Cardio is pretty simple unless you want to activate particular energy systems. In which case you need to know a few things. I’ll get into that in a bit but I will start with the basics.

 

STEADY STATE TRAINING

Steady state training is going for a jog, or using a piece of cardio equipment set at a specific speed, or other cardio that doesn’t change intensity. For optimization, you want to do about 30 minutes, at 80% of your perceived maximum intensity with maximum being all out like sprinting as fast as you can. 80% should be as fast as you can for the whole 30 minutes without having to take a break. Of course you will start out with less intensity and going for less time and work your way up; say 15 minutes at 50% exertion. Increase intensity first then increase the time.

 

Doing cardio twice a week is significantly better than once a week and three times a week is significantly better than twice a week and 4 times a week is substantially better than 3 times a week.

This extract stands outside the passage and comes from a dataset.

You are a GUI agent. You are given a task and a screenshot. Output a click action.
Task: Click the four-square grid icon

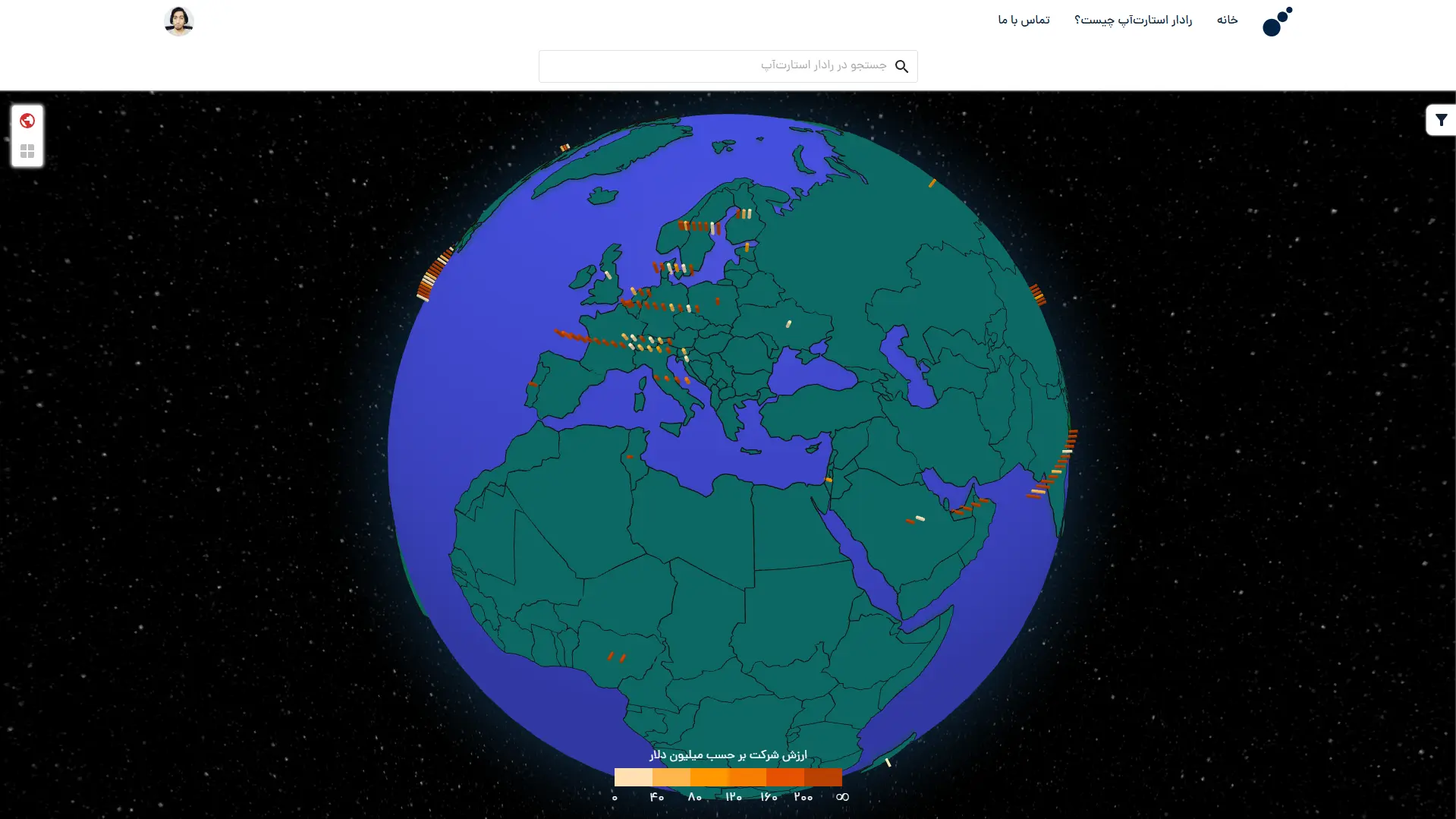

The difference between doing cardio 4 times a week and 6 times a week is smaller and the difference between doing steady state cardio 5 times a week and 6 times a week is almost irrelevant. Doing cardio 7 times a week is about as effective as doing it 5 times a week. Having said that, 6 times a week is optimum and if you are in it for weight loss then 7 times a week is fine.

 

One of the things that cardio does is it increases your metabolism. Depending on the text book you read the effects last up to 8 hours after your workout. If you are in it for the weight loss benefits then maybe break up your workout to twice a day. Instead of doing a half hour in the morning do 15 minutes in the morning and 15 minutes in the evening to keep your metabolism high.

 

FREQUENCY TRAINING

There is another strategy for weight loss called frequency training. You do 4 minutes of cardio once every hour to keep your metabolism high all-day long. What Timothy Ferris, author of "The 4-Hour Body" did was he did a quick workout before and after each meal. I like this method. He did squats for legs, band pulls for back, and push-ups for chest before and after each meal. This way he could eat what he wanted without gaining weight.

 

What this type of frequency training does is number one it burns calories and increases metabolism. However, number two, it produces chemicals in the body that store energy as glycogen in the muscles. In other words, it redirects calories away from fat cells into muscle cells. If you do this before and after each meal you’ll have energy in the muscles and likely lose weight.

 

HIGH INTENSITY INTERVAL TRAINING

HIIT training or high intensity interval training is a little bit more complicated but it can be simple. Just increase the intensity of the workout and break it up with rest periods. The variables are the exercises you choose, the intensity, and how long you workout for in-between your rests. The last variable will be how long you rest for.

 

tabata

The most intense HIIT training is called Tabata. Your intensity is as high as you can, or 100% of you perceived exertion for 20 seconds, then rest periods of 10 seconds. Pick 4 intense exercises like jump squats or burpees and do 4 sets of each exercise for a total of 16 sets. 20 seconds on 10 seconds off.

 

Obviously, you wouldn’t start with Tabata. You would do a less intense exercise regime with longer rest periods. You might start with 30 seconds of jumping rope followed by a minute rest. The intensity would get higher and the time you worked out for might go up by 5 seconds at a time to 35 seconds and then 40 until you got to your goal. The rest periods might get shorter and you might change exercises and how many intervals too.

 

You want to break up your intervals with rest periods depending on the energy system you want to work on. Long distance runners use the aerobic system, hockey players use the creatine phosphate system and anaerobic system, and football players use the stored ATP in their muscle cells. The long-distance runner is going to need the endurance and his intervals will be long. The hockey player will use all 3 systems and the interval will be about the same as one shift in hockey which should be about 2 minutes.

 

In any case, you want to mimic the sport you are training for with your interval training. You should only do HIIT training once a week because it's hard on the nervous system and if you do it more than once a week you won’t be improving your cardio. It’ll get worse and you'll be wondering why. When done once a week, HIIT training is an excellent way to bust through plateaus with your cardio and it's one of the best exercise you can do to increase your BDNF.